Task requirements: Every entry needs to be given again exactly as it reads.

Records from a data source
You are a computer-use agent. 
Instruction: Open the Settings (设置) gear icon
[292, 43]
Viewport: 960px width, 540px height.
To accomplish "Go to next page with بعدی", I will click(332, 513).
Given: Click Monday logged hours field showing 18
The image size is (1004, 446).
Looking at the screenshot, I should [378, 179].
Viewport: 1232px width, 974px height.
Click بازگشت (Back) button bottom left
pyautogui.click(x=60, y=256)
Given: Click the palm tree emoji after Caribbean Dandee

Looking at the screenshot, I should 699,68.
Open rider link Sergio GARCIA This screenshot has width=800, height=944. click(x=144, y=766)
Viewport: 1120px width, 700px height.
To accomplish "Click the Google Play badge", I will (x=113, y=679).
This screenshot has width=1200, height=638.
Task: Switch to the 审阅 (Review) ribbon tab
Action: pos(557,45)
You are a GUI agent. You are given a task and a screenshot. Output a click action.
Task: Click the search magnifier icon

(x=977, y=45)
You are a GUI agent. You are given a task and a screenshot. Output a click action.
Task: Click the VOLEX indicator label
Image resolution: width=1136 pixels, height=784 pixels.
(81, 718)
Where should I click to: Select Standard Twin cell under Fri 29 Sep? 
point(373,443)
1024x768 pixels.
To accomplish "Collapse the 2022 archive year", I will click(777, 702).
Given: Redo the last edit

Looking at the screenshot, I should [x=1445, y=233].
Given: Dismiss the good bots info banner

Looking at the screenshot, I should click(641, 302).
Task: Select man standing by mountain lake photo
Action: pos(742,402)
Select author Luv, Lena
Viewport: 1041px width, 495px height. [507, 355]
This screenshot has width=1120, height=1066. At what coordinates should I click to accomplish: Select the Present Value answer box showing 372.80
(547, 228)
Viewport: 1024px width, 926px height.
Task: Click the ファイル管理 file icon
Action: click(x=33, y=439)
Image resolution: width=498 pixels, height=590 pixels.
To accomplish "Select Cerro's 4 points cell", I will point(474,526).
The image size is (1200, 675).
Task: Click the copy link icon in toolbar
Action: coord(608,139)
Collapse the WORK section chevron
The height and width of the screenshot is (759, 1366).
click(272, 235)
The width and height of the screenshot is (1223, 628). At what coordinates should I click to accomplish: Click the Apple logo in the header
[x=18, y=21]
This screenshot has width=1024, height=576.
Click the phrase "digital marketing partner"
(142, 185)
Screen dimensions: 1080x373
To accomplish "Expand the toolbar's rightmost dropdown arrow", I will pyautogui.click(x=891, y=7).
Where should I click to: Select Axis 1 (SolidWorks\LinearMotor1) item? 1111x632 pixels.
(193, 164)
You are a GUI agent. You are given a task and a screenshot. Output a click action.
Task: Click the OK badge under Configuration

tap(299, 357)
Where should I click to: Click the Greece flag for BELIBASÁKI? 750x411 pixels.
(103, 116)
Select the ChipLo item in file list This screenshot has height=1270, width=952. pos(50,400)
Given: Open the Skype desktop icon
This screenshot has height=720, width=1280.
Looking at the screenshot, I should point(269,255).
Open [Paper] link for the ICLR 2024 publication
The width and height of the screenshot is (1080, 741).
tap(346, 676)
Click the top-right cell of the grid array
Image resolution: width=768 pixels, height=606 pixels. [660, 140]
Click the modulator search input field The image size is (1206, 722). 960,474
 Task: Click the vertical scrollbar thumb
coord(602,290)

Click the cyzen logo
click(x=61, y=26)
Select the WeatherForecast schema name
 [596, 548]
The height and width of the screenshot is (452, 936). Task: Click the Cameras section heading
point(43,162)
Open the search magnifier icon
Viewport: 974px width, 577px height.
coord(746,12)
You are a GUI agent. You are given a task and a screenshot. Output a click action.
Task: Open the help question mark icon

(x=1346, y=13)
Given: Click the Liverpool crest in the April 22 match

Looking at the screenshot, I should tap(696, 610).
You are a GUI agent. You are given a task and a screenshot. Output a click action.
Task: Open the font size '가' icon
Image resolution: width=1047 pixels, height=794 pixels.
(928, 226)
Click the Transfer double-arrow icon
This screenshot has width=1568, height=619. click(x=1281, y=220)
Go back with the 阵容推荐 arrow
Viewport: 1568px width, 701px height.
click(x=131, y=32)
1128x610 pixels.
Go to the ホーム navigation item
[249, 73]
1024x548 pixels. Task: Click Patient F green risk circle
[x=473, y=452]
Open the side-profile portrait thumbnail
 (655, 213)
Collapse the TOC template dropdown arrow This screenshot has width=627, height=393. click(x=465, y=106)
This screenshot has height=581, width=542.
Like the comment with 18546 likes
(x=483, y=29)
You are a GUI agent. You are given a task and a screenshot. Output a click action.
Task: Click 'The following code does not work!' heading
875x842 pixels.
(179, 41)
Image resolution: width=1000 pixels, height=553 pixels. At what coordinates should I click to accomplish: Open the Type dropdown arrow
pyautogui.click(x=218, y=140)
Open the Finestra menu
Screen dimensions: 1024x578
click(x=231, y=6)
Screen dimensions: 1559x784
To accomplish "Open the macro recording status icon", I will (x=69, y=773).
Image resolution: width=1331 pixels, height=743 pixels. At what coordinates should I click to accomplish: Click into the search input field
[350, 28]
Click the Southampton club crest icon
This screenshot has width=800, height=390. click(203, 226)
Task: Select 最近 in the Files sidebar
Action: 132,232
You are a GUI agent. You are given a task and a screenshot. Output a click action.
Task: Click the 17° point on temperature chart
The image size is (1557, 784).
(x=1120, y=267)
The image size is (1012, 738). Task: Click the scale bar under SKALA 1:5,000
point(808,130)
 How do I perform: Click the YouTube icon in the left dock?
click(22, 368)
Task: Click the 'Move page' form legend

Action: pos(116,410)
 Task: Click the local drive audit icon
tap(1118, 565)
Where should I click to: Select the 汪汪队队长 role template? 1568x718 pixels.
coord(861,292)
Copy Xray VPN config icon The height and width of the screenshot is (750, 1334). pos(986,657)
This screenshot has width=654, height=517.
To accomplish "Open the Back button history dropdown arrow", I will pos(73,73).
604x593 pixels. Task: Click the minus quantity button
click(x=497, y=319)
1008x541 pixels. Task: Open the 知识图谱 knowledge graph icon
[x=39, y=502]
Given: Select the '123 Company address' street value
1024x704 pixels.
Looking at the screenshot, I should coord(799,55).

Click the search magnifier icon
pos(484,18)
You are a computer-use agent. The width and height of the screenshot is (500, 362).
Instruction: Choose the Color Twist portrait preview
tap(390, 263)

Expected output:
You are a computer-use agent. 
Instruction: Open the Settings (设置) gear icon
[292, 43]
Viewport: 960px width, 540px height.
To accomplish "Go to next page with بعدی", I will click(332, 513).
Given: Click Monday logged hours field showing 18
The image size is (1004, 446).
Looking at the screenshot, I should [378, 179].
Viewport: 1232px width, 974px height.
Click بازگشت (Back) button bottom left
pyautogui.click(x=60, y=256)
Given: Click the palm tree emoji after Caribbean Dandee

Looking at the screenshot, I should 699,68.
Open rider link Sergio GARCIA This screenshot has width=800, height=944. click(x=144, y=766)
Viewport: 1120px width, 700px height.
To accomplish "Click the Google Play badge", I will (x=113, y=679).
This screenshot has width=1200, height=638.
Task: Switch to the 审阅 (Review) ribbon tab
Action: pos(557,45)
You are a GUI agent. You are given a task and a screenshot. Output a click action.
Task: Click the search magnifier icon

(x=977, y=45)
You are a GUI agent. You are given a task and a screenshot. Output a click action.
Task: Click the VOLEX indicator label
Image resolution: width=1136 pixels, height=784 pixels.
(81, 718)
Where should I click to: Select Standard Twin cell under Fri 29 Sep? 
point(373,443)
1024x768 pixels.
To accomplish "Collapse the 2022 archive year", I will click(777, 702).
Given: Redo the last edit

Looking at the screenshot, I should [x=1445, y=233].
Given: Dismiss the good bots info banner

Looking at the screenshot, I should click(641, 302).
Task: Select man standing by mountain lake photo
Action: pos(742,402)
Select author Luv, Lena
Viewport: 1041px width, 495px height. [507, 355]
This screenshot has width=1120, height=1066. At what coordinates should I click to accomplish: Select the Present Value answer box showing 372.80
(547, 228)
Viewport: 1024px width, 926px height.
Task: Click the ファイル管理 file icon
Action: click(x=33, y=439)
Image resolution: width=498 pixels, height=590 pixels.
To accomplish "Select Cerro's 4 points cell", I will point(474,526).
The image size is (1200, 675).
Task: Click the copy link icon in toolbar
Action: coord(608,139)
Collapse the WORK section chevron
The height and width of the screenshot is (759, 1366).
click(272, 235)
The width and height of the screenshot is (1223, 628). At what coordinates should I click to accomplish: Click the Apple logo in the header
[x=18, y=21]
This screenshot has width=1024, height=576.
Click the phrase "digital marketing partner"
(142, 185)
Screen dimensions: 1080x373
To accomplish "Expand the toolbar's rightmost dropdown arrow", I will pyautogui.click(x=891, y=7).
Where should I click to: Select Axis 1 (SolidWorks\LinearMotor1) item? 1111x632 pixels.
(193, 164)
You are a GUI agent. You are given a task and a screenshot. Output a click action.
Task: Click the OK badge under Configuration

tap(299, 357)
Where should I click to: Click the Greece flag for BELIBASÁKI? 750x411 pixels.
(103, 116)
Select the ChipLo item in file list This screenshot has height=1270, width=952. pos(50,400)
Given: Open the Skype desktop icon
This screenshot has height=720, width=1280.
Looking at the screenshot, I should point(269,255).
Open [Paper] link for the ICLR 2024 publication
The width and height of the screenshot is (1080, 741).
tap(346, 676)
Click the top-right cell of the grid array
Image resolution: width=768 pixels, height=606 pixels. [660, 140]
Click the modulator search input field The image size is (1206, 722). 960,474
 Task: Click the vertical scrollbar thumb
coord(602,290)

Click the cyzen logo
click(x=61, y=26)
Select the WeatherForecast schema name
 [596, 548]
The height and width of the screenshot is (452, 936). Task: Click the Cameras section heading
point(43,162)
Open the search magnifier icon
Viewport: 974px width, 577px height.
coord(746,12)
You are a GUI agent. You are given a task and a screenshot. Output a click action.
Task: Open the help question mark icon

(x=1346, y=13)
Given: Click the Liverpool crest in the April 22 match

Looking at the screenshot, I should tap(696, 610).
You are a GUI agent. You are given a task and a screenshot. Output a click action.
Task: Open the font size '가' icon
Image resolution: width=1047 pixels, height=794 pixels.
(928, 226)
Click the Transfer double-arrow icon
This screenshot has width=1568, height=619. click(x=1281, y=220)
Go back with the 阵容推荐 arrow
Viewport: 1568px width, 701px height.
click(x=131, y=32)
1128x610 pixels.
Go to the ホーム navigation item
[249, 73]
1024x548 pixels. Task: Click Patient F green risk circle
[x=473, y=452]
Open the side-profile portrait thumbnail
 (655, 213)
Collapse the TOC template dropdown arrow This screenshot has width=627, height=393. click(x=465, y=106)
This screenshot has height=581, width=542.
Like the comment with 18546 likes
(x=483, y=29)
You are a GUI agent. You are given a task and a screenshot. Output a click action.
Task: Click 'The following code does not work!' heading
875x842 pixels.
(179, 41)
Image resolution: width=1000 pixels, height=553 pixels. At what coordinates should I click to accomplish: Open the Type dropdown arrow
pyautogui.click(x=218, y=140)
Open the Finestra menu
Screen dimensions: 1024x578
click(x=231, y=6)
Screen dimensions: 1559x784
To accomplish "Open the macro recording status icon", I will (x=69, y=773).
Image resolution: width=1331 pixels, height=743 pixels. At what coordinates should I click to accomplish: Click into the search input field
[350, 28]
Click the Southampton club crest icon
This screenshot has width=800, height=390. click(203, 226)
Task: Select 最近 in the Files sidebar
Action: 132,232
You are a GUI agent. You are given a task and a screenshot. Output a click action.
Task: Click the 17° point on temperature chart
The image size is (1557, 784).
(x=1120, y=267)
The image size is (1012, 738). Task: Click the scale bar under SKALA 1:5,000
point(808,130)
 How do I perform: Click the YouTube icon in the left dock?
click(22, 368)
Task: Click the 'Move page' form legend

Action: pos(116,410)
 Task: Click the local drive audit icon
tap(1118, 565)
Where should I click to: Select the 汪汪队队长 role template? 1568x718 pixels.
coord(861,292)
Copy Xray VPN config icon The height and width of the screenshot is (750, 1334). pos(986,657)
This screenshot has width=654, height=517.
To accomplish "Open the Back button history dropdown arrow", I will pos(73,73).
604x593 pixels. Task: Click the minus quantity button
click(x=497, y=319)
1008x541 pixels. Task: Open the 知识图谱 knowledge graph icon
[x=39, y=502]
Given: Select the '123 Company address' street value
1024x704 pixels.
Looking at the screenshot, I should coord(799,55).

Click the search magnifier icon
pos(484,18)
You are a computer-use agent. The width and height of the screenshot is (500, 362).
Instruction: Choose the Color Twist portrait preview
tap(390, 263)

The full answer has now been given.